*** THE INPUT ***

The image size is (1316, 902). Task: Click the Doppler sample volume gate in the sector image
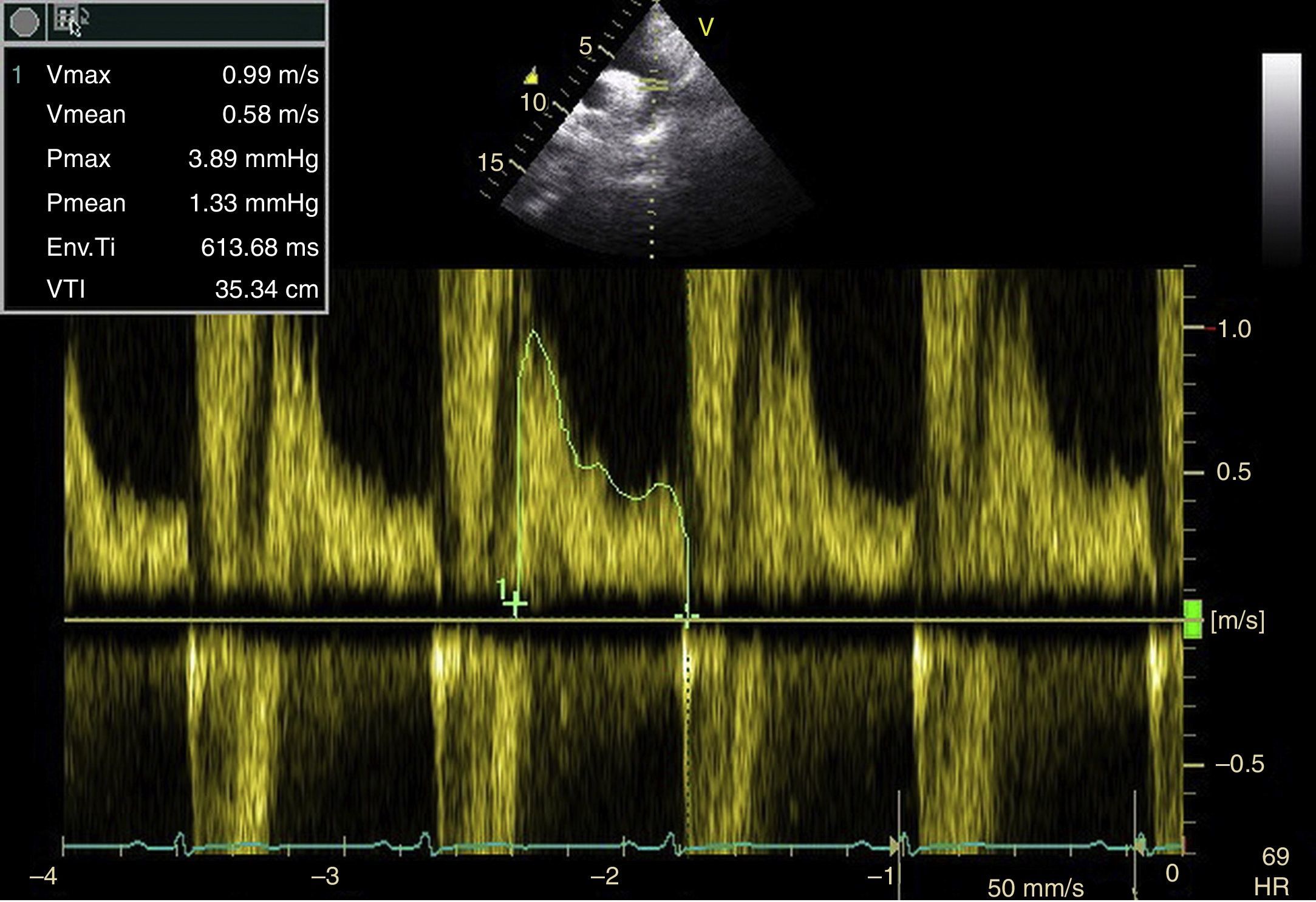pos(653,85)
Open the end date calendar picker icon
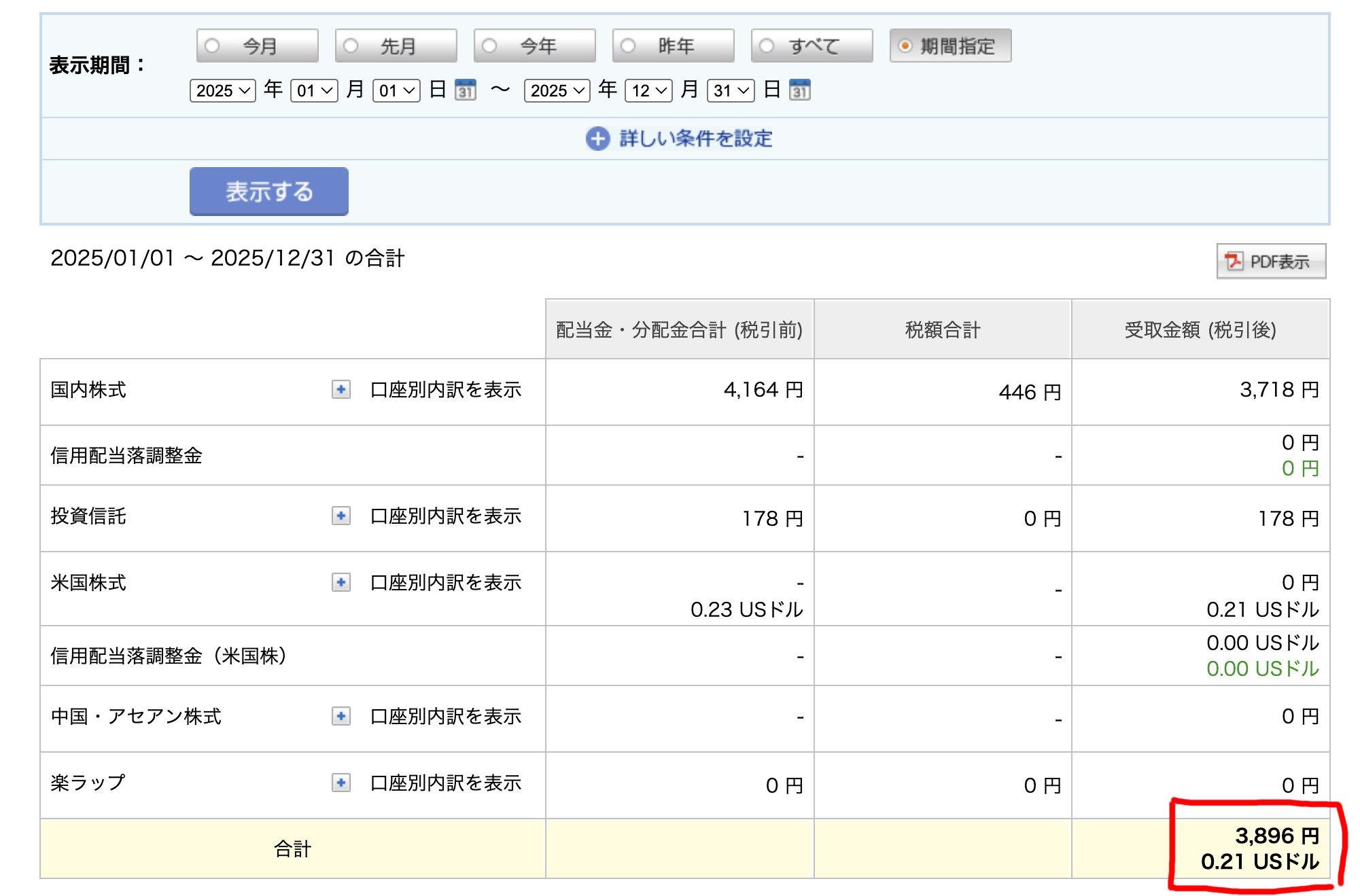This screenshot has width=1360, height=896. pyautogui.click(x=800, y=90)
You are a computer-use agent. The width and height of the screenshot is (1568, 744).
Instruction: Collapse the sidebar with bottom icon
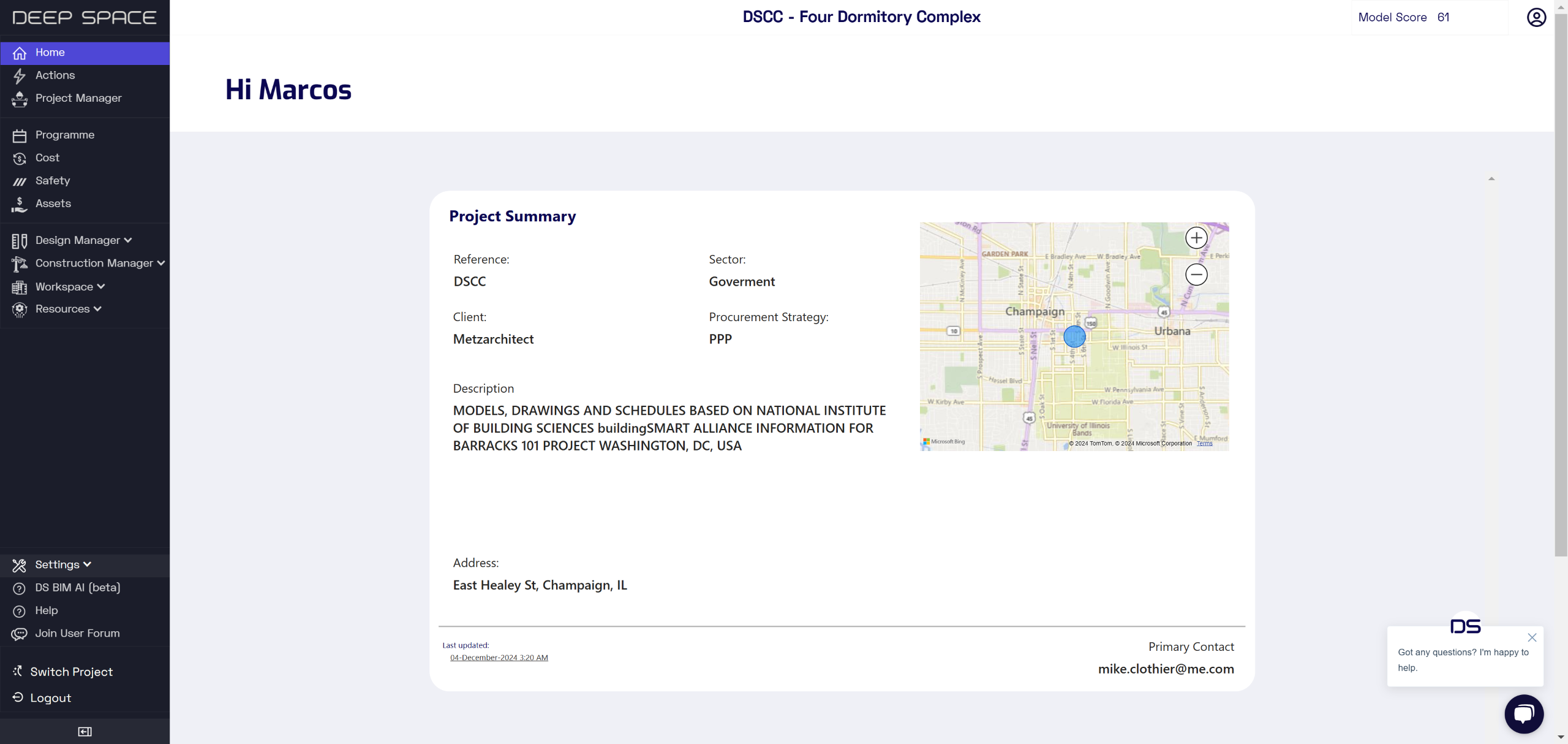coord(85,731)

*** End of THE INPUT ***

REQUIRED WORK:
The lines from the beginning of the listing above through the line holding "You are a computer-use" are to be duplicated exactly, and the pictures omitted.

EXERCISE RESULT:
The image size is (1316, 902). Task: Click the Doppler sample volume gate in the sector image
pos(653,85)
Open the end date calendar picker icon
This screenshot has width=1360, height=896. pyautogui.click(x=800, y=90)
You are a computer-use agent. The width and height of the screenshot is (1568, 744).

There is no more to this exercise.